Does Williams know that Barack Obama is as much to blame as Donald Trump for her trauma? She is beset by the voices of doom and panic, in part, because hundreds of center-left Democrats who are less prone to apocalyptic rhetoric find themselves in the private sector today. She hungers for a more reasonable set of Democrats who might reassure her that the system of checks and balances that prevent a demagogic figure from doing irreparable damage to the republic are working (which they are). Obama might be keen to play that role, but he would be doing his fellow Democrats yet another disservice.
All Donald Trump wants for Christmas is a foil onto whom he can project his frustrations that would also unite the GOP behind him. Congressional Democrats are weak and factious. Political media is disliked by Republicans, but they are an unsatisfying opponent (“media” won’t be on the ballot next November). Congressional Republicans maintain their individual constituencies, even if they are mistrusted by the Republican base in the aggregate. And Donald Trump seems disinclined to rally the country against a real foreign adversary.
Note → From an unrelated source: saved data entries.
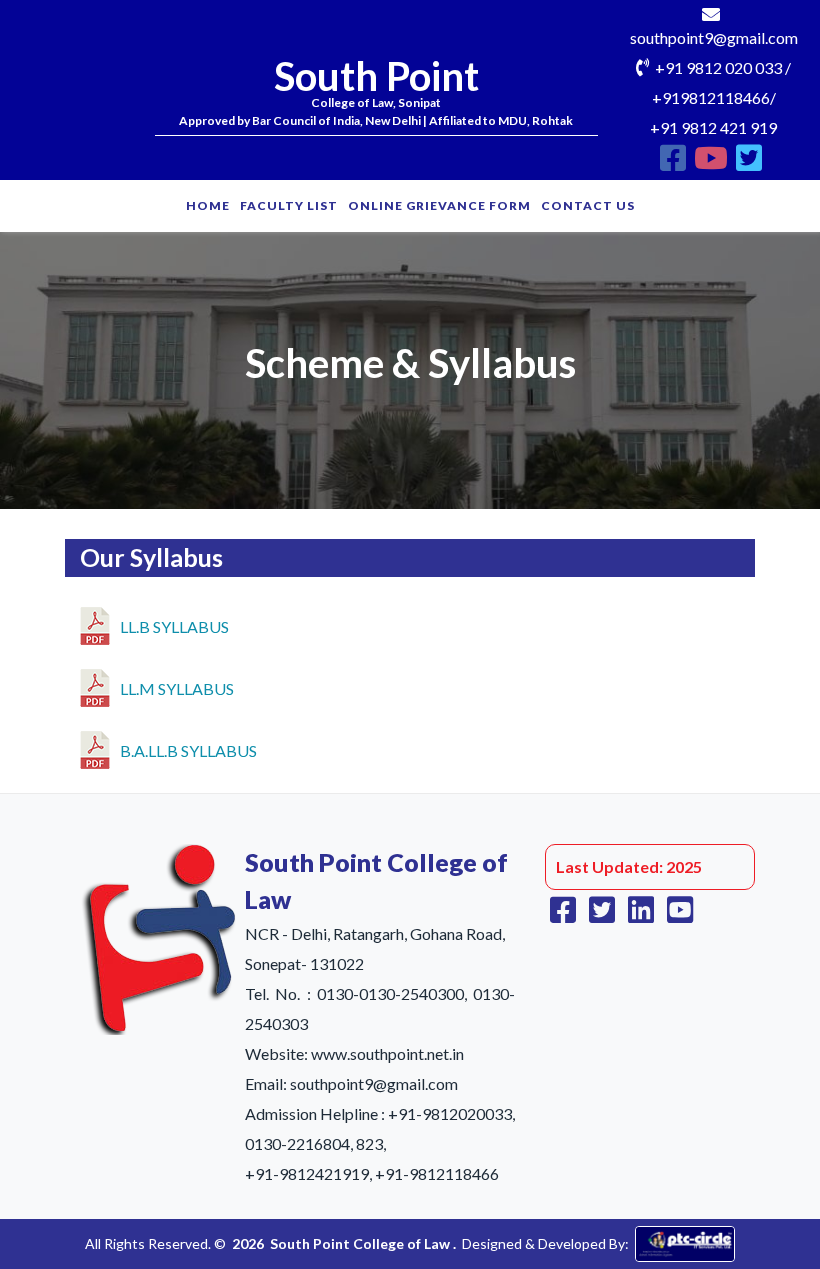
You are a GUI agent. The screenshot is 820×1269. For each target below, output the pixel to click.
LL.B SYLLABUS (174, 626)
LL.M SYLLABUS (177, 688)
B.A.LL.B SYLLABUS (188, 750)
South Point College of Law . (363, 1243)
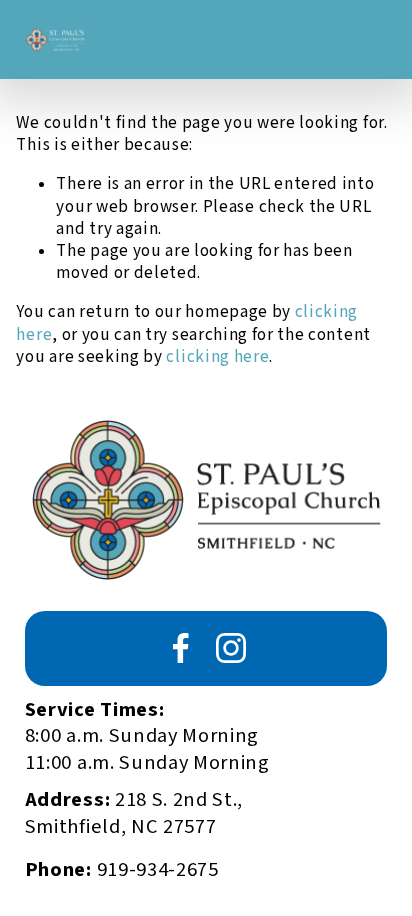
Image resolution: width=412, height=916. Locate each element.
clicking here (217, 357)
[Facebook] (181, 648)
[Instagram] (231, 648)
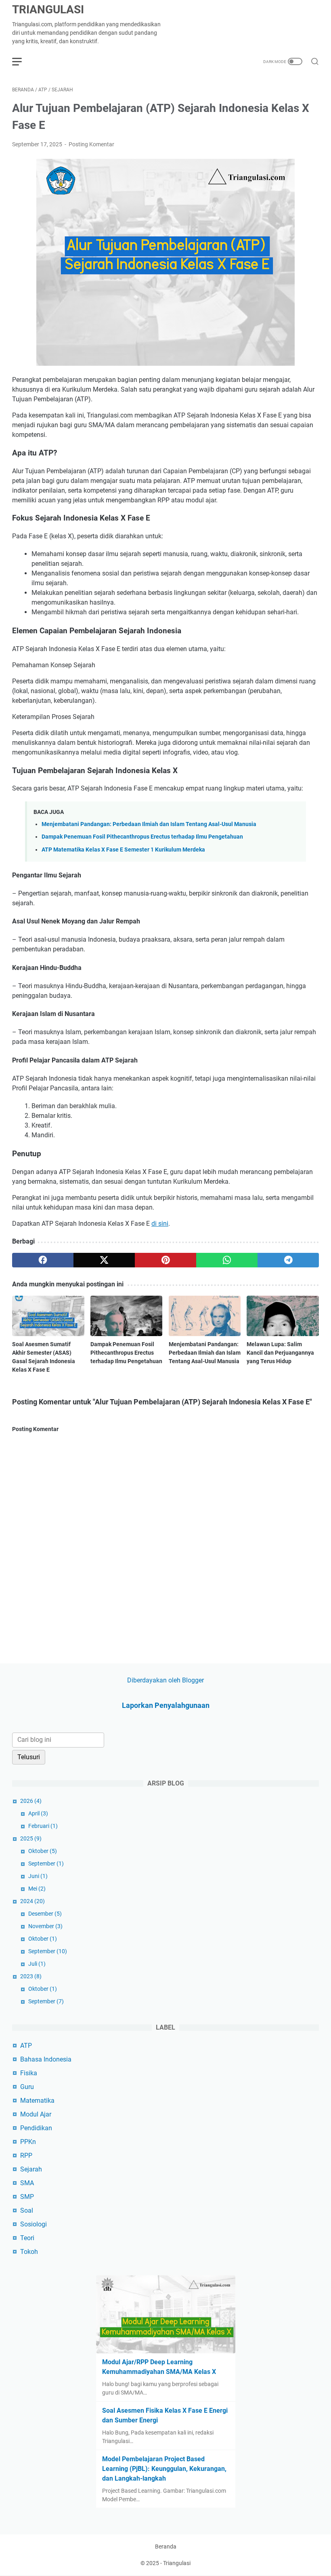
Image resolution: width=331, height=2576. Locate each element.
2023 (31, 1976)
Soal (26, 2210)
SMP (27, 2197)
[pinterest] (165, 1260)
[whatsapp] (227, 1260)
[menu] (21, 61)
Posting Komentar (91, 144)
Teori (27, 2238)
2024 (32, 1901)
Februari (43, 1826)
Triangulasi (48, 9)
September (46, 1863)
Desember (45, 1913)
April (38, 1813)
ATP (26, 2045)
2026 (31, 1801)
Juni (38, 1876)
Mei (37, 1888)
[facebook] (42, 1260)
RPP (26, 2155)
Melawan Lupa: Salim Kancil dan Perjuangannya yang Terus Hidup (280, 1352)
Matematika (37, 2100)
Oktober (42, 1851)
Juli (37, 1963)
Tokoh (29, 2252)
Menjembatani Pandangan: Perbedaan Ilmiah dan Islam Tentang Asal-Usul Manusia (149, 824)
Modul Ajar (35, 2114)
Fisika (28, 2073)
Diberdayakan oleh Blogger (165, 1680)
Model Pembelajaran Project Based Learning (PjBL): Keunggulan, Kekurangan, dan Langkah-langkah (164, 2468)
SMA (27, 2183)
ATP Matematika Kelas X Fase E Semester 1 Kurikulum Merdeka (123, 849)
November (45, 1926)
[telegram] (288, 1260)
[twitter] (104, 1260)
Barack Obama plans to remerge into the national political scene along with Hillary Clinton, but both plan to do so with as much delicacy as possible, insofar as they can thread that needle, if only to avoid giving Trump what he wants. No matter how they make their move, Donald Trump will exploit their reappearance onto the political scene and reenergize the largely dispirited core GOP coalition.
Williams’s fear is honest, and her plea is heartfelt. That’s why she deserves to hear the unpleasant truth: Barack Obama is as accountable for her anxiety as anyone. The former president’s resurfacing this fall is as likely to exacerbate those symptoms as it is to alleviate them. Given that fact, it’s worth pondering whether Obama really is hitting the trail this fall entirely out of an abiding sense of moral and civic obligation. That’s surely part of what motivates the former president, but it’s not the only thing.